# An idea to a blindtrainer program



## Sakarie (Sep 2, 2010)

This is mainly for threecycling stickers, but could maybe be useful for R2 and M2 too. Also it's mostly for those who uses letters.

This is only an idea, and since I'm not skilled in programming, I have too share it, and ask if any one out there can and want to do it. If you know anyone who's probably capable, but doesn't read the blindforums, please hint them! 

One of most important parts of the blindsolve is to as fast as possible know what algorithm to use when you have a pair of letters. What algorithm do I use for corners when I get FR? PF? AL? If I don't have to translate the letters to stickers, and again translate into a commutator, I could gain much time.
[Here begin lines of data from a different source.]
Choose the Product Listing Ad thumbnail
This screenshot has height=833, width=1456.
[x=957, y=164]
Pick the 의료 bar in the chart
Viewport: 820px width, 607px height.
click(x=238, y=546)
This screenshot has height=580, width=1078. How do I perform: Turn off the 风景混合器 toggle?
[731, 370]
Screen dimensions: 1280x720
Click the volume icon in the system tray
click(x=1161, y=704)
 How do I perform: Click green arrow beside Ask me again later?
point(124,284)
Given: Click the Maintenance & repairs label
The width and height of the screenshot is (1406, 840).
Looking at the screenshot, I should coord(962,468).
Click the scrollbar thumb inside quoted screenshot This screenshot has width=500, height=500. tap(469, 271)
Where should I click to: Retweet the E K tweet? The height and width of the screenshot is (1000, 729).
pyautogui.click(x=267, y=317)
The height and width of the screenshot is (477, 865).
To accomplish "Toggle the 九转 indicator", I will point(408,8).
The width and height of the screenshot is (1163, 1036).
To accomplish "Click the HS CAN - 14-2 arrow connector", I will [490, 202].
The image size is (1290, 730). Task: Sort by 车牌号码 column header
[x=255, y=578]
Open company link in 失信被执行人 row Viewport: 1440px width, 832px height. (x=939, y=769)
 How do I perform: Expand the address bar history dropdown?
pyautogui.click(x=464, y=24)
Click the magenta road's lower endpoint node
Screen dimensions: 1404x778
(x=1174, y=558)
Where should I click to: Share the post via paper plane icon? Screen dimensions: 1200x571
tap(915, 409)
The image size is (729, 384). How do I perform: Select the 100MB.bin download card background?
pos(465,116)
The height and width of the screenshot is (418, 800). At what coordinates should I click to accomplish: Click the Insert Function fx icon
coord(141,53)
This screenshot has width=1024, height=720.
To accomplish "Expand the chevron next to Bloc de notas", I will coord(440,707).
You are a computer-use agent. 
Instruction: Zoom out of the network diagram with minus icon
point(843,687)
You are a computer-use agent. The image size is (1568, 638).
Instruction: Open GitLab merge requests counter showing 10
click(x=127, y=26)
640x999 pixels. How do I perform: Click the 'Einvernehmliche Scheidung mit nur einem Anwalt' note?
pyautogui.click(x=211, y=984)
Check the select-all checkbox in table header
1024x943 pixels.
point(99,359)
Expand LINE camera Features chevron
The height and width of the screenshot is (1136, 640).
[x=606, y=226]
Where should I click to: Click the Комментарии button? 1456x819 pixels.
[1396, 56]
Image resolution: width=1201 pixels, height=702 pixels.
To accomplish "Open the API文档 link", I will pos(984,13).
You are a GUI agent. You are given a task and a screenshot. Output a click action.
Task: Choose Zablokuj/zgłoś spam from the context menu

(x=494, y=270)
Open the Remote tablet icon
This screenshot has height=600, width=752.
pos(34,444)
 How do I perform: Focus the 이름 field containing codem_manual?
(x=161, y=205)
My idea would be a letter-generator, that can give me predefined pairs.

The basic would be that the user gives some rules to the program. For my corners it would be "A cannot be followed by B or C" (since they're the same piece), but in some easier form. Then you just take random pairs.

The extra thing you could (Should!) do is to integrate a timer, so that when you press space or something to get the letterpair, you also start a timer, that you should stop when you've solved the threecycle. If you could save those times (the best would be something in the same way as this), you could see statistics over which ones you are best and worst at. Then you could choose to exclude the letters ABCDEFGHIJKL and just do with MNOPQRSTUV, or something. 

Perhaps, you can exchange the letter pairs, for your on syllable words or something, but that seems not very necessary.

I actually think this would be a very good way of practising, and you could do it for hours, which most of us couldn't do with just normal blindsolving.

What do you think?


----------



## riffz (Sep 3, 2010)

I definitely agree that being able to go from a letter pair directly to an algorithm would be the best way to go. I would actually take it further and say that naming each algorithm the word corresponding to its letter pair might even be slightly easier, but I'm sure that's also what you meant.

I don't really know how to code the timer portion of what you're suggesting, but I already use a cue-card program that has my letter pairs on one side and their corresponding word on the other, so I plan on just flipping through these to practice my algs.


----------



## amostay2004 (Sep 3, 2010)

I just do lotsa sighted BLD solves at the moment, but a programme like this would be nice to have


----------



## Mike Hughey (Sep 3, 2010)

That does seem nice. And you could have the program track the pieces and show the resulting "scramble", so you could check the cube at any point and make sure you haven't made any mistakes. So perhaps you could do 10, then check the cube to see if you got them all right or not, then do another 10 and check again, etc. If you get one wrong that you weren't aware of, you could go back over that last batch and see if you can find your mistake, so you can correct it.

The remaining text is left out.